*Exercise goal*
Each of the records below must be reproduced exactly.
☆ ☆ ☆ ☆ ☆ ☆ ☆
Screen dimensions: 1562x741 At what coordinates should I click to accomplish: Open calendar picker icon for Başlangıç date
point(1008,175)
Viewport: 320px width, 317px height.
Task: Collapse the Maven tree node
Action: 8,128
☆ ☆ ☆ ☆ ☆ ☆ ☆
*Result*
Screen dimensions: 1562x741 At what coordinates should I click to accomplish: Open calendar picker icon for Başlangıç date
point(1008,175)
Viewport: 320px width, 317px height.
Task: Collapse the Maven tree node
Action: 8,128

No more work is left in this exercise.